Observed HIV prevalence (in %): (a) constituencies’ HIV prevalence (2013 NDHS data); (b) health districts’ HIV prevalence (2014 NHSS data)

Estimation of HIV prevalence

Figure 3(a) shows the estimated HIV prevalence within health districts using NHSS data source. From this figure, it can be deduced that in northern part of Namibia, Katima is estimated to have the highest HIV prevalence (30 to 35%). Furthermore, Andara, Rundu, Nakundu, Oshakati, Onandjokwe, okahao, Tsandi, Outapi, Eenhana, Kongo and Engela health districts, the HIV prevalence is estimated between 15 and 20%. In central west, Walvis Bay and Usakos health districts are estimated to be between 15 and 20% of HIV infection. In south, the HIV prevalence is estimated be around 15% in Ludertz. The rest of the health districts had reduced association with HIV infection (the prevalence is estimated be below 15%).

Fig. 3

Estimated HIV prevalence using separate models: (a) HIV prevalence estimates from 2014 NHSS data; (b) HIV prevalence estimates from 2013 NDHS data

Figure 3(b) presents the estimates of prevalence derived from NDHS data using univariate model. High HIV infection is predicted to be associated with most of the constituencies in Caprivi region (25 to 30%). Other constituencies with elevated HIV prevalence are found in Omusati, Oshana, Oshikoto, and Kavango regions (15 and 20%). Karibib, Walvis Bay rural, Walvis Bay urban, and Luderitz were estimated to have approximately between 10 and 20% of HIV infection. The rest of constituencies are estimated to have HIV prevalence of around 10%.

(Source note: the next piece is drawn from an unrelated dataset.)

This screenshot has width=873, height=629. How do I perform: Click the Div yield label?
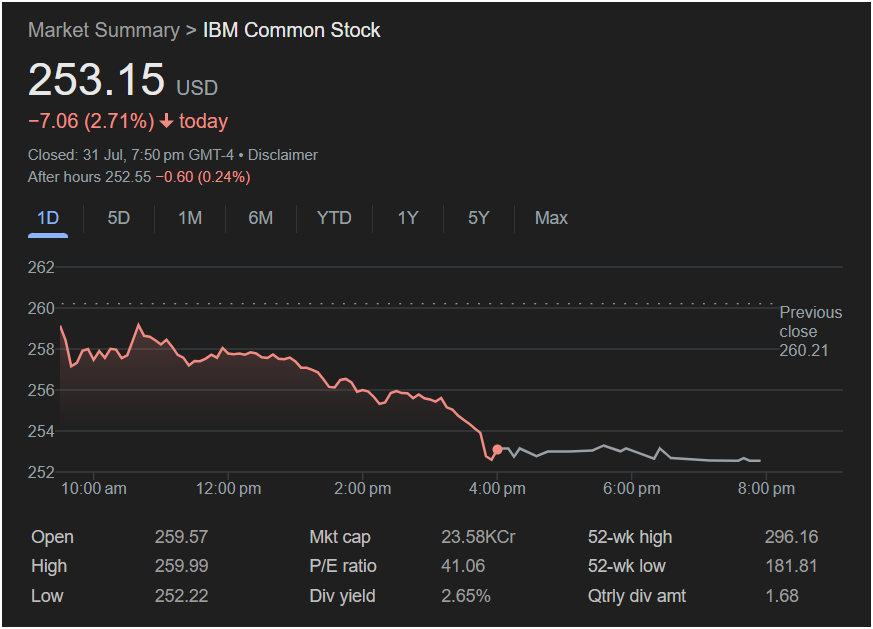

Figure 4 provides the estimates of HIV prevalence obtained from the bivariate model that pools the two datasets together. The bivariate model reveals an under estimation of HIV prevalence when NDHS source is used for estimation separated from NHSS source. Univariate model estimated the prevalence to be between 0 and 30%, whereas the bivariate model estimated the HIV prevalence to between 0 and 35%. For both data sources, the spatial distribution of HIV infection is very similar to the spatial distribution of HIV infection when univariate models were employed.

Fig. 4

Estimated HIV prevalence using bivariate model: (a) HIV prevalence estimates from 2014 NHSS data; (b) HIV prevalence estimates from 2013 NDHS data

Linear fixed effects and nonlinear effects

From Table 3, it can be noticed that model M j2 is the best model among all models. Thus, a summary statistics of this model is presented in Table 4 and the interpretation of the results is provided in the subsequent sections. The results of separate (univariate) model for each data set are provided in Appendix 1 (Tables 7 and 8), respectively.

Table 3 DIC values for fitted models
Table 4 Estimated covariate effects and their 95% credible intervals (CI)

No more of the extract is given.